Letter: the Rossland Pool
Dear Mayor and Council,
The recent report in the Trail Times has created a lot of concern in the community – https://www.trailtimes.ca/ home/committee-recommends- rossland-pool-be-phased-out- 7484322 . There is also an extensive history not covered in that press report. Suffice to say, any recreation facility requires a heavy subsidy. The curling club stand as another example, with just a few dozen people using it. In comparison, the Rossland Recreation Master Plan (2022) on page 24 shows over 6000 visits to the Rossland pool in 2022.
Meanwhile, it’s not sensible at all to get drawn back into the Trail Regional Recreation system due to the opacity of the accounting, the high user fees proposed by Trail, the lack of visitor counts (by Trail) of Rossland users, etc., and the absence of any capital planning in both Warfield and Trail, each of which also have ageing infrastructure and under-funded capital deficits, issues which the Trail Times missed. Yet the Trail Times piece suggests that either would be the place for Rosslanders to use a pool. It’s a very bad idea to do that, for a lot of reasons, not the least of which is the inconvenience to parents of younger children who need a life skill and the removal of a walkable destination point to learn that life skill. Rossland is supposed to be a full-service community, with walking distance amenities.

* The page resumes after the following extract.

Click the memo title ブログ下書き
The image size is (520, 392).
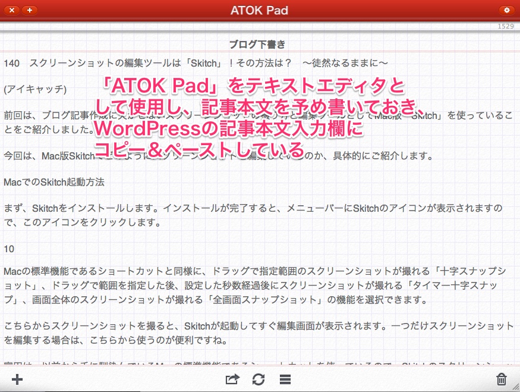pos(257,44)
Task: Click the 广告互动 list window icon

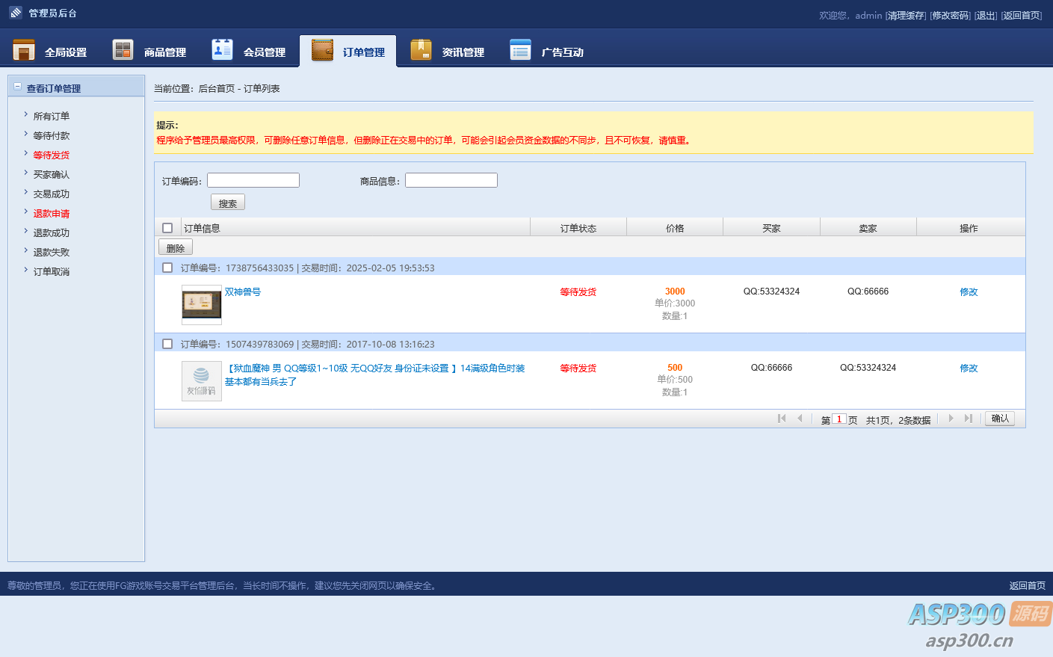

Rossland would not be such an easy target for the Trail Times, which cites high taxes here, if there were a balancing context showing those two neighbouring municipalities’ infrastructure deficits. Though the Committee’s report is not yet available (easily at least), it is unfair to portray the pool expenses of $77,000 as exorbitant, and without showing the revenues, perhaps 30% – 40% of costs. Yes, it also needs a band-aid every few years and it is old. But so what. Rossland’s water system shows a $35 million+ deficit and yet there is no Development Cost Charges bylaw after 12 years of four successive Councils’ forfeiture of much needed capital revenues. There’s a really important focus point.
There’s also not a lot of good faith in the two out-of-town alternatives suggested. In an earlier discussion on a regional recreation deal, Trail’s councillors once stated to Rossland’s councillors, “Your hypothetical contribution to the regional recreation will be placed in Trail’s general revenue fund and will support planting flowers in the gulch.”
Rather than looking to chop the pool, perhaps Council can confirm whether the operations crews still plough 33 private driveways, including Feeney Road outside the municipality. It’s not even a legal road, btw. A previous Council restored that free rogue servicing in 2016, so with the budgetary concerns noted here it would make sense to ensure that these operational expenses (running into the hundreds of thousands annually) are hopefully not continuing.
Meanwhile, Rossland’s Council may wish to clarify the Trail Times reporting points and the Committee’s recommendations within a broader context. In short, given the 2022 Recreation Master Plan and the bad history of the Trail regional recreation system, it does not make a lot of sense to close or phase out the Rossland pool.